*Required task*: Reproduce the listing below verbatim, omitting the pictures.

+ + + + +

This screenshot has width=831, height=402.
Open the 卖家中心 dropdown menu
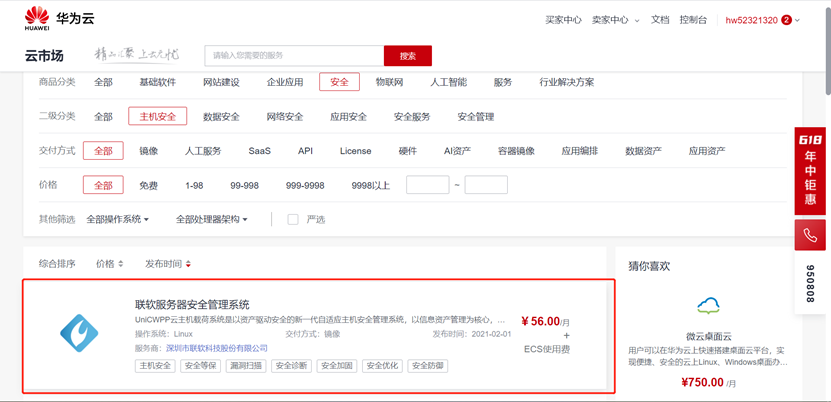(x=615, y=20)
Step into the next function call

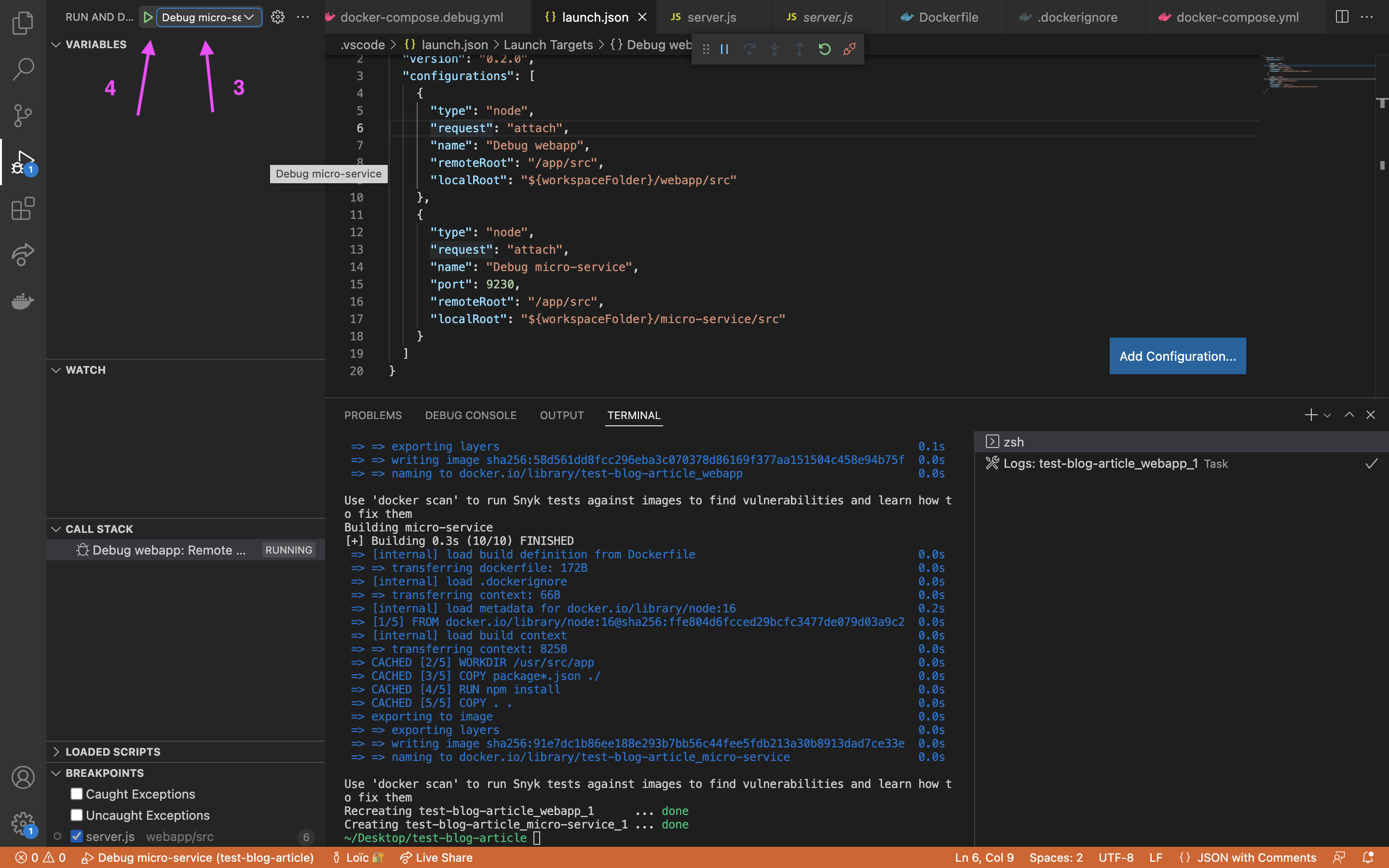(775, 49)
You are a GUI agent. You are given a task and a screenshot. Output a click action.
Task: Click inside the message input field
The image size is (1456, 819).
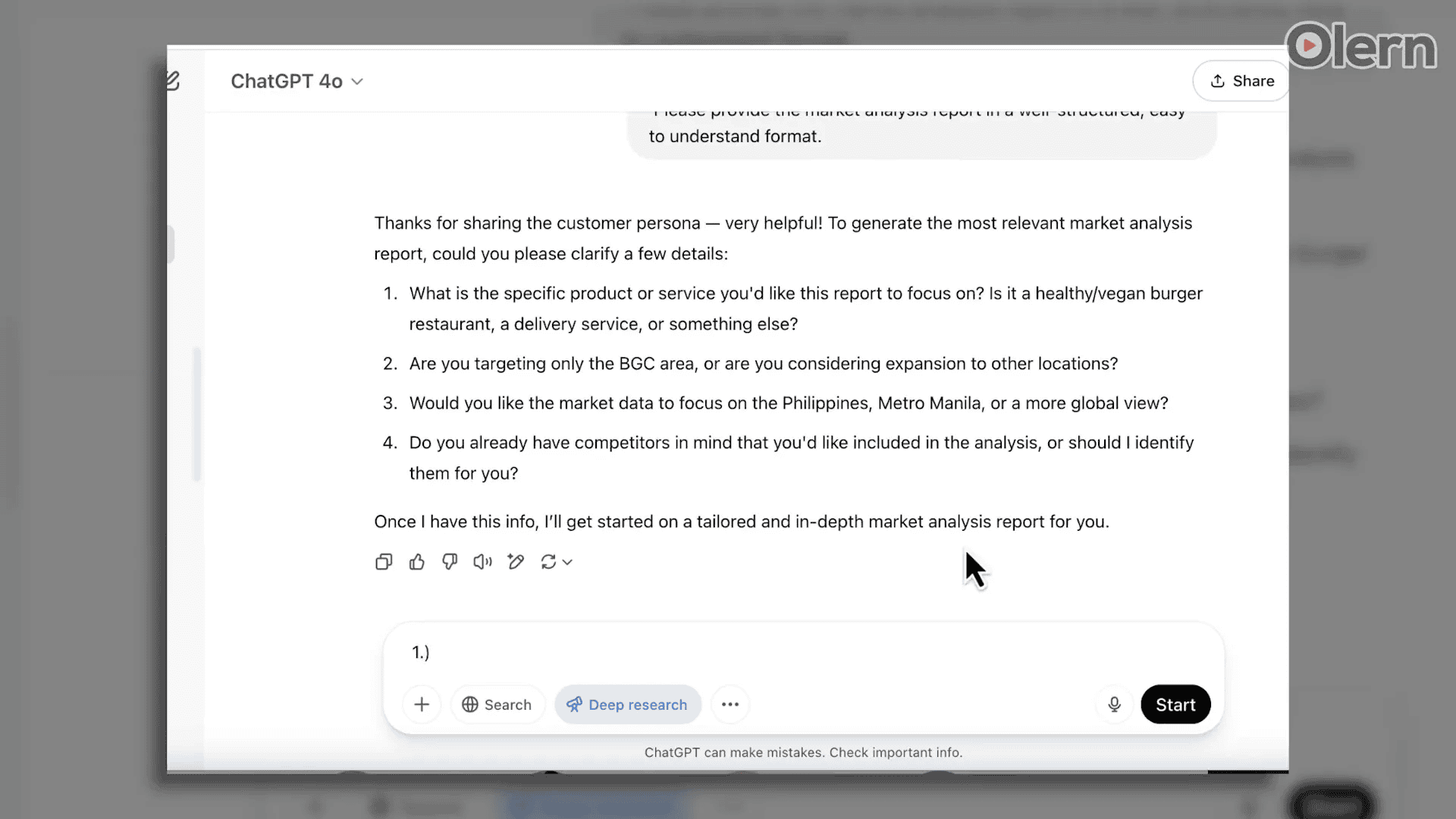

+ + + + +

*Completed exercise*:
This screenshot has width=831, height=402.
Open the 卖家中心 dropdown menu
(x=615, y=20)
Step into the next function call

(775, 49)
You are a GUI agent. You are given a task and a screenshot. Output a click action.
Task: Click inside the message input field
The image size is (1456, 819).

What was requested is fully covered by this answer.